1 But to Jonah this seemed very wrong, and he became angry. 2 He prayed to the LORD, “Isn’t this what I said, LORD, when I was still at home? That is what I tried to forestall by fleeing to Tarshish. I knew that you are a gracious and compassionate God, slow to anger and abounding in love, a God who relents from sending calamity. 3 Now, LORD, take away my life, for it is better for me to die than to live.”

    4 But the LORD replied, “Is it right for you to be angry?”

    5 Jonah had gone out and sat down at a place east of the city. There he made himself a shelter, sat in its shade and waited to see what would happen to the city. 6 Then the LORD God provided a leafy plant The precise identification of this plant is uncertain; also in verses 7, 9 and 10. and made it grow up over Jonah to give shade for his head to ease his discomfort, and Jonah was very happy about the plant. 7 But at dawn the next day God provided a worm, which chewed the plant so that it withered. 8 When the sun rose, God provided a scorching east wind, and the sun blazed on Jonah’s head so that he grew faint. He wanted to die, and said, “It would be better for me to die than to live.”

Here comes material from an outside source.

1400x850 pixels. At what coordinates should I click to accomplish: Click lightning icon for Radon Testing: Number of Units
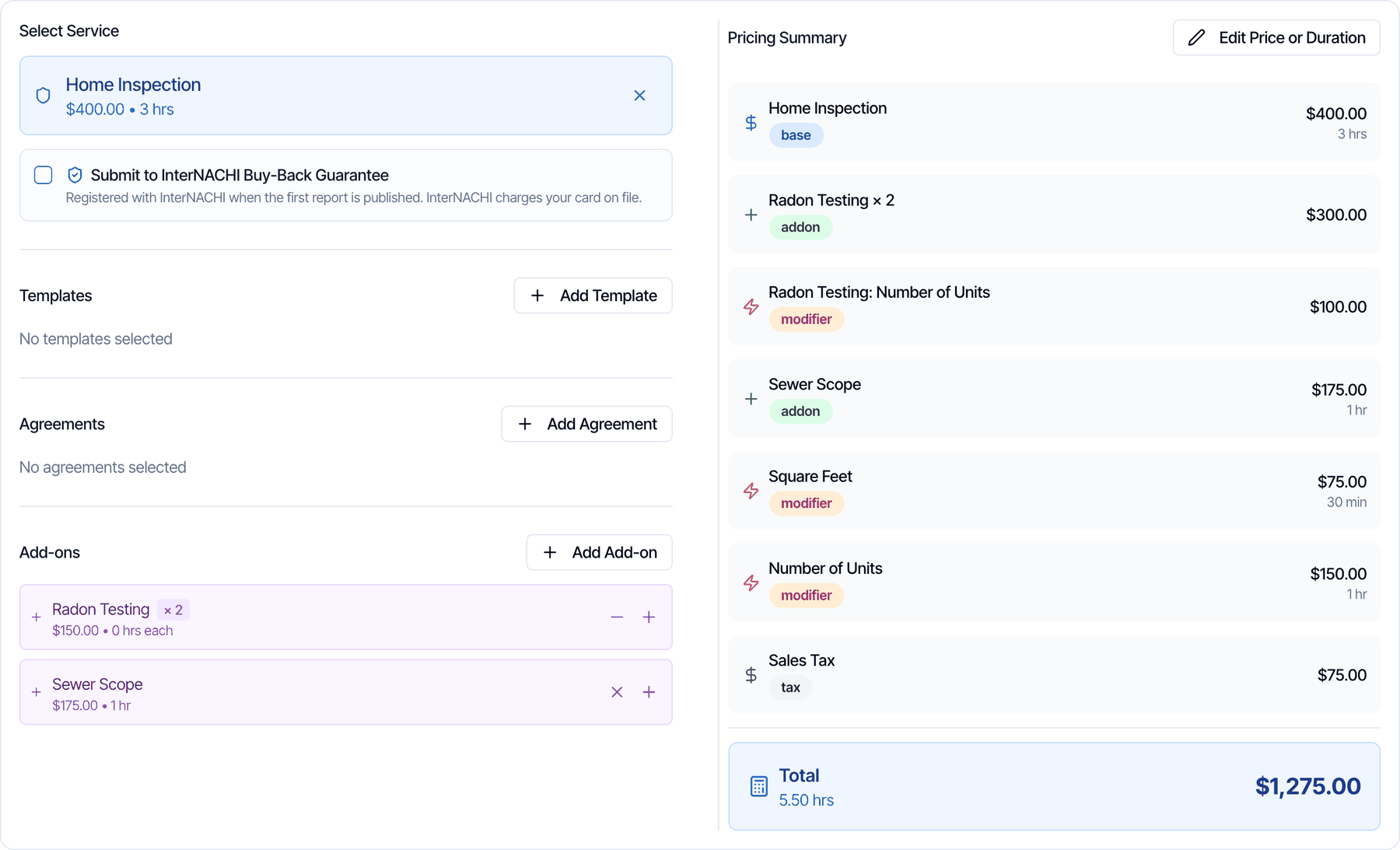coord(751,306)
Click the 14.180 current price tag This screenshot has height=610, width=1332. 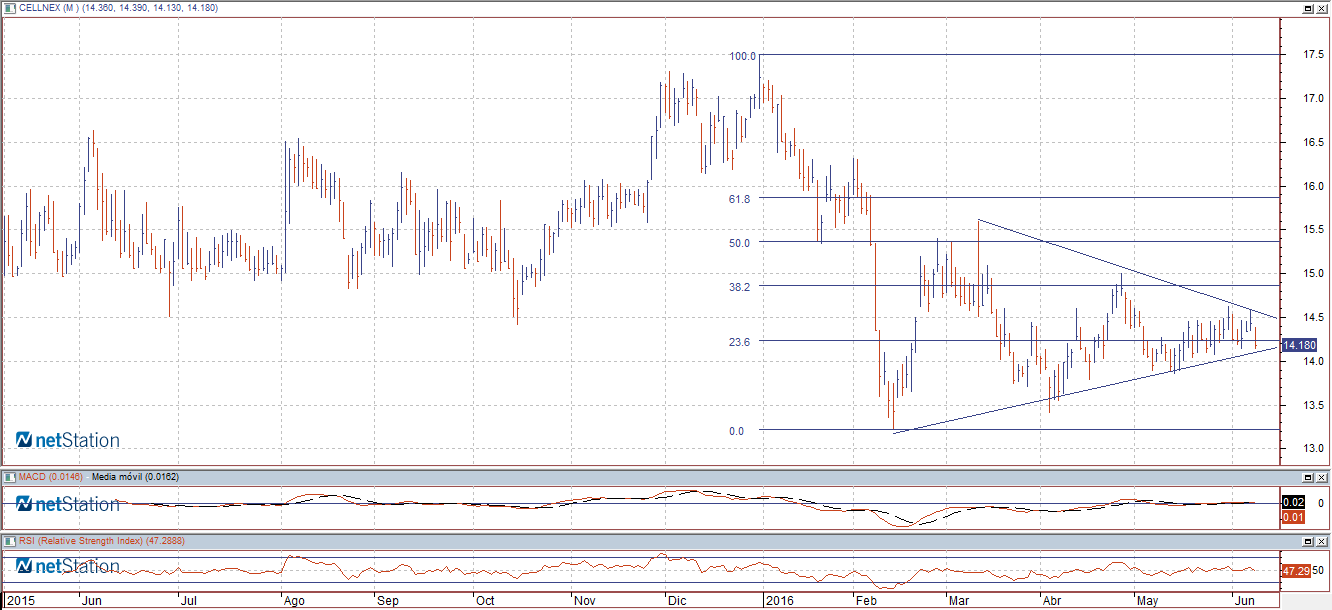tap(1299, 345)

    9 But God said to Jonah, “Is it right for you to be angry about the plant?”

   “It is,” he said. “And I’m so angry I wish I were dead.”

    10 But the LORD said, “You have been concerned about this plant, though you did not tend it or make it grow. It sprang up overnight and died overnight. 11 And should I not have concern for the great city of Nineveh, in which there are more than a hundred and twenty thousand people who cannot tell their right hand from their left—and also many animals?”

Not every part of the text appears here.